I do not claim to be an expert at reviewing academic papers, but I have done my share of work. Here is my recipe:

  • Reproducibility, (self-)plagiarism and presentation are easy to evaluate and I usually spend quite a bit of time on these issues. Science should be reproducible. (Panos Ipeirotis seems to agree with me.) Plagiarism can be surprisingly hard to detect, but it is also amazingly frequent, so I usually search for a few word cooccurrences in Google. Presentation is, on average, quite poor. Figures are often ugly. Poor English is frequent.
  • The relevance and strength of the paper is something I usually have an opinion about. Alas, it is easy to be wrong about the importance of a paper, so I usually do not have much to say unless I have directly worked on the same problems for a couple of years.
  • Correctness is hard to check especially if I am not a domain expert. I usually pick up on secondary details. Are the results credible? Do the authors mention some special cases that should have arisen in their analysis or experiments? I must unfortunately admit that I usually cannot be sure that the papers I have reviewed are correct. At best, I can voice an opinion about their credibility.
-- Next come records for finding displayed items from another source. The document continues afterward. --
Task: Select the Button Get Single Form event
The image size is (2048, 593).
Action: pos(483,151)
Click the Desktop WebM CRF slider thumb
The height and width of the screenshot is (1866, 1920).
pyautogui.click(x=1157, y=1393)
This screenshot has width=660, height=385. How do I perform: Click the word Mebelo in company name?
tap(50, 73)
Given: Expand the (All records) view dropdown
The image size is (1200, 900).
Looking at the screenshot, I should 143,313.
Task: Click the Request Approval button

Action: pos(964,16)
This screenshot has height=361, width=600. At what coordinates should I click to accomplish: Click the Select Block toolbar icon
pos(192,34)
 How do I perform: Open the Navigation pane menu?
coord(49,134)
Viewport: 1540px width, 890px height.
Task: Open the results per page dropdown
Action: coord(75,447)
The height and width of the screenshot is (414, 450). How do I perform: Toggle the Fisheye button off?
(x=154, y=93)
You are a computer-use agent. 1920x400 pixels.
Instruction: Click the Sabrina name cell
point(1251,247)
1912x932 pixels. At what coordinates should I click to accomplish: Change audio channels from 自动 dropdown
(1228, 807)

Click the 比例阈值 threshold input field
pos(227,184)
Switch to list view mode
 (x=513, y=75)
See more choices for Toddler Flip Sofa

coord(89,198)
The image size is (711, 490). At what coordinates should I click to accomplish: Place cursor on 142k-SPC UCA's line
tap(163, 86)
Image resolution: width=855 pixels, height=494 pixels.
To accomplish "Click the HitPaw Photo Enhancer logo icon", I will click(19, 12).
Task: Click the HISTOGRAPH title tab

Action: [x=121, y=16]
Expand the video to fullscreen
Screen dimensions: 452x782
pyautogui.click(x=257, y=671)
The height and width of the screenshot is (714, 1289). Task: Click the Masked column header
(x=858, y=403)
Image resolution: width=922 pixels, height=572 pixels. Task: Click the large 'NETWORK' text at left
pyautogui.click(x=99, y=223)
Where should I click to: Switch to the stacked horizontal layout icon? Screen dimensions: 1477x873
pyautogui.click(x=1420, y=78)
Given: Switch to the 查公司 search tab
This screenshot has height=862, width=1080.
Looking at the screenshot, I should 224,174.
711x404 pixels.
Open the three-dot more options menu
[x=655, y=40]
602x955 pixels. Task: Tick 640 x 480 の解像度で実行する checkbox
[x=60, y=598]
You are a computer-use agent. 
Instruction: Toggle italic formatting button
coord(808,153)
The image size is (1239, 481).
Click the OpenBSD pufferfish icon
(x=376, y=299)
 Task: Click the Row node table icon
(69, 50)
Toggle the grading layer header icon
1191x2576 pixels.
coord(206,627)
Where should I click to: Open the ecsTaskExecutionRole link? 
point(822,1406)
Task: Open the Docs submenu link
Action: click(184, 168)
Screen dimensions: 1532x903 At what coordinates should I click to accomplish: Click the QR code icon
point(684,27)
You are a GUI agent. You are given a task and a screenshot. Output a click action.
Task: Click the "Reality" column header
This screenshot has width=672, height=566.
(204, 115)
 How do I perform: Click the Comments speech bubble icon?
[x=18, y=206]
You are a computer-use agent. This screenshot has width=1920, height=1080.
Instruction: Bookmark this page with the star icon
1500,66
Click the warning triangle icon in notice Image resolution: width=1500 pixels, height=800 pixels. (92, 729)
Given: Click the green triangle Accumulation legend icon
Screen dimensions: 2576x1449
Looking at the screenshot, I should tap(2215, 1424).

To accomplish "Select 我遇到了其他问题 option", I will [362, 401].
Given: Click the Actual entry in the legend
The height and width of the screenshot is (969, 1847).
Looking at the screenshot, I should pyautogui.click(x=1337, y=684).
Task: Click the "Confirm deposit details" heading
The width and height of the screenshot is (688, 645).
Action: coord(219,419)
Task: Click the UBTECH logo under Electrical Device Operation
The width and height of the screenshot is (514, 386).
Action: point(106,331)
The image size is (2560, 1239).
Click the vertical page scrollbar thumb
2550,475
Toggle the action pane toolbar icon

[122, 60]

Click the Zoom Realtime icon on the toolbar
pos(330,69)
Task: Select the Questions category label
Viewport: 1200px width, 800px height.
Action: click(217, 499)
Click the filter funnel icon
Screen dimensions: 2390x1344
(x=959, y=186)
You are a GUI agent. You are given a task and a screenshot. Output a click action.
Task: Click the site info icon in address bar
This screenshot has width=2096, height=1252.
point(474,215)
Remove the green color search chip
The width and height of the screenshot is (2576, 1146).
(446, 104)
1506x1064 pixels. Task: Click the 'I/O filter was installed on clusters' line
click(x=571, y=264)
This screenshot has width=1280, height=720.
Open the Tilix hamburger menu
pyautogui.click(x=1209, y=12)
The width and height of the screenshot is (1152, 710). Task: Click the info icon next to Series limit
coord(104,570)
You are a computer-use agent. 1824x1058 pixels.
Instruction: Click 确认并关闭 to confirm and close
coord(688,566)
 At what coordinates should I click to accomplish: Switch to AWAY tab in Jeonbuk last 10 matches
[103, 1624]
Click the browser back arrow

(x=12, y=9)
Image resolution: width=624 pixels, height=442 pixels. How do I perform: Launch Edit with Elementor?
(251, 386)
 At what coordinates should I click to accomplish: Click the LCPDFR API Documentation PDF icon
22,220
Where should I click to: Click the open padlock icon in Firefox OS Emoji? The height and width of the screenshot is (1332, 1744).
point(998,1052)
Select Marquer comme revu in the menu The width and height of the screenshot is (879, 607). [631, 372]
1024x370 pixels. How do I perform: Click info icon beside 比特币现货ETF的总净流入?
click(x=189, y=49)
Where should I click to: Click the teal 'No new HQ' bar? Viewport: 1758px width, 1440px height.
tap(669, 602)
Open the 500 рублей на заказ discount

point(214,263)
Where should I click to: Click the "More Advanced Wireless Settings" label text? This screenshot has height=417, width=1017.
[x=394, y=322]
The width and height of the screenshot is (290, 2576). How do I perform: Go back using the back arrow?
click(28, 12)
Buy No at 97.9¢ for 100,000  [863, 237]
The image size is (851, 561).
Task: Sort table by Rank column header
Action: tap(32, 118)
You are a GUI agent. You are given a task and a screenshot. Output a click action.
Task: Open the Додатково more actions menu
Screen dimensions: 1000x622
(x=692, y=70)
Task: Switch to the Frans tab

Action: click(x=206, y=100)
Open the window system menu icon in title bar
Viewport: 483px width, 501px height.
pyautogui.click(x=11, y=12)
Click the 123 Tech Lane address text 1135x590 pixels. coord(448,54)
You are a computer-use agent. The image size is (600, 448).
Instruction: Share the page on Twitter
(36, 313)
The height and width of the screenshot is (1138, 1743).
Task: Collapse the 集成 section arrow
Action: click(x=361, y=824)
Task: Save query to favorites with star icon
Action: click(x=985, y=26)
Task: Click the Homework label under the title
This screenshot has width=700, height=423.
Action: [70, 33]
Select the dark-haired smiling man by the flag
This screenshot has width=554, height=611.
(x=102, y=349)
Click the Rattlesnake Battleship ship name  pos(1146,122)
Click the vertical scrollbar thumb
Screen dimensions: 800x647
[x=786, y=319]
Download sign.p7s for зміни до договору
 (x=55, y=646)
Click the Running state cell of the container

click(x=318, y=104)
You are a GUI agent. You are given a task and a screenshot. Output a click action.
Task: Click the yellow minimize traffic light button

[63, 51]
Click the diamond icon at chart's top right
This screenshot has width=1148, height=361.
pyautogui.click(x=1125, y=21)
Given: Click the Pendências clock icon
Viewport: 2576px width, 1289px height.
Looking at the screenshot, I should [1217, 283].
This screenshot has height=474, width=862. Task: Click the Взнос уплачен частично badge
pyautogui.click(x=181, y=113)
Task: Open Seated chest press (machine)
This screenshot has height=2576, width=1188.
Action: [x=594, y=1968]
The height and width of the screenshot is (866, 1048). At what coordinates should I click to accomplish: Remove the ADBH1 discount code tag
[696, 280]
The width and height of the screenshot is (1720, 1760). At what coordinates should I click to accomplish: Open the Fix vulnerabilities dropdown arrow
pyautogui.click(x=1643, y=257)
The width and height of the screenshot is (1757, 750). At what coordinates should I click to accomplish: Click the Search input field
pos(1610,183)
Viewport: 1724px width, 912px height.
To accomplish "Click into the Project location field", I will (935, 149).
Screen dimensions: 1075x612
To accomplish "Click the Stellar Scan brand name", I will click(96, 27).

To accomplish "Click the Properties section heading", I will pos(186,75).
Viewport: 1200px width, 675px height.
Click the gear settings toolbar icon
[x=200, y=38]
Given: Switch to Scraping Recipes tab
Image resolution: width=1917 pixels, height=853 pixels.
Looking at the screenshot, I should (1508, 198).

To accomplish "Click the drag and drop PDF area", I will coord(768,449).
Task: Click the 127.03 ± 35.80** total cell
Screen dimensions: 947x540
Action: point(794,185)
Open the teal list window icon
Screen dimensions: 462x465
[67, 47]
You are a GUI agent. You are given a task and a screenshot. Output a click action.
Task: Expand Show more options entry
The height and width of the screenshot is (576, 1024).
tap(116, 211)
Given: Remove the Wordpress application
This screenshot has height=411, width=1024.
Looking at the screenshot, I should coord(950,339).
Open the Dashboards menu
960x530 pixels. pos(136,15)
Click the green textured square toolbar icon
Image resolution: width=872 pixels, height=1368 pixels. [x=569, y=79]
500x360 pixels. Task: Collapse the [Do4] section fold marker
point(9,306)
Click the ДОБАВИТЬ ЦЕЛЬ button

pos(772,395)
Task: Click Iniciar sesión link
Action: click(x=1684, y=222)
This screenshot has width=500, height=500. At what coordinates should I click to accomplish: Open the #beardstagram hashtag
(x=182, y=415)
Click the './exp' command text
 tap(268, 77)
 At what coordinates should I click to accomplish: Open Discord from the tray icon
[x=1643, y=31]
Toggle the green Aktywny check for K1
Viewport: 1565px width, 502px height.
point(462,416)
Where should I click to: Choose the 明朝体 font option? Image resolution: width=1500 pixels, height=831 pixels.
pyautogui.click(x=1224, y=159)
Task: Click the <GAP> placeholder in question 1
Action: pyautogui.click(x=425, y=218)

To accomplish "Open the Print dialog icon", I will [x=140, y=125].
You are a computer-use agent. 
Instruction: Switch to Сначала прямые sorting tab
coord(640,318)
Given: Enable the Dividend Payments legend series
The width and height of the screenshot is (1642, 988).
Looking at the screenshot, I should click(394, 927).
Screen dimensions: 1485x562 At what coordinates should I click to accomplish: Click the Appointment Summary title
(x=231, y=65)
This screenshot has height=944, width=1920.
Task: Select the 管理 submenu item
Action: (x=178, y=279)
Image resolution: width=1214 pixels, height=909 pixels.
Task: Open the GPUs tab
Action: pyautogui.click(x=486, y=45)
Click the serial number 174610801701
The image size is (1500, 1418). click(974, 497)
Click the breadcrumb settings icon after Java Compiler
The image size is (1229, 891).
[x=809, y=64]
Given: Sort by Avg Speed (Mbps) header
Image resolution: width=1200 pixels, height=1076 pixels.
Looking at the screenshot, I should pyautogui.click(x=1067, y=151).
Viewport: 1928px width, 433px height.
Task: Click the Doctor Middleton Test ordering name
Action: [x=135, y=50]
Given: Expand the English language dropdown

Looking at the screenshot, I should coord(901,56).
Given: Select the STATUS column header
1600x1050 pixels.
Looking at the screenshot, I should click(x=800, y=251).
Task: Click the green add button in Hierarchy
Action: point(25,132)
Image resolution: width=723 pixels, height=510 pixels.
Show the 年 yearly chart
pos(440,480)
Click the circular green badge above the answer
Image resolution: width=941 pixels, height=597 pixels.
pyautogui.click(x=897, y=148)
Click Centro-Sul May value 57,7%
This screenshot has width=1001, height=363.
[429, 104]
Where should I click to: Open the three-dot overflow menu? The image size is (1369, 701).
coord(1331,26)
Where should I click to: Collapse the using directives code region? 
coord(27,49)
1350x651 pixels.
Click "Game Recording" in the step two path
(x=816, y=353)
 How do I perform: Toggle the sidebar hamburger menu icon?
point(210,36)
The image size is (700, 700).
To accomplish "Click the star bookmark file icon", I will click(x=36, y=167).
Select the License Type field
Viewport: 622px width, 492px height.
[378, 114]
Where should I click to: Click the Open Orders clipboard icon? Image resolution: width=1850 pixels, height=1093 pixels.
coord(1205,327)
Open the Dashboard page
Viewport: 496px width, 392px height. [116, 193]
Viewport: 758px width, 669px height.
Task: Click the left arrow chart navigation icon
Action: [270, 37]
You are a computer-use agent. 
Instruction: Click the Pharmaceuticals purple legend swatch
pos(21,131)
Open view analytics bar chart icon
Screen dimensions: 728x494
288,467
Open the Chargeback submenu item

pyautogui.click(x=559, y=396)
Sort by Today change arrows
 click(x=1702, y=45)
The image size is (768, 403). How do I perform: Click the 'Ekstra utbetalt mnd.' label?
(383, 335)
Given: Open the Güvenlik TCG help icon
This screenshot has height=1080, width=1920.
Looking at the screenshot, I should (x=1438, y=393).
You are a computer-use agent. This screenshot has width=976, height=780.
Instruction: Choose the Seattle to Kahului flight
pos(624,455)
One thought on “The art of paper review”

  1. Peer review is great, but it can be a rather inefficient evaluation mechanism:

    – Should good reviewers receive more weight than bad reviewers? We can operationally define good based on how well a reviewer approximates the mean behavior across reviews.

    – Shouldn’t authors–particularly, established ones–be allowed / expected to put their credibility on the line when they publish? Again, that could take some of the onus off of reviewers, since authors will have an incentive to filter their own work more harshly as their reputation increases.

    I suppose the current system works, but it does seem wasteful.

    p.s. this issue has also come up on Panos’s blog.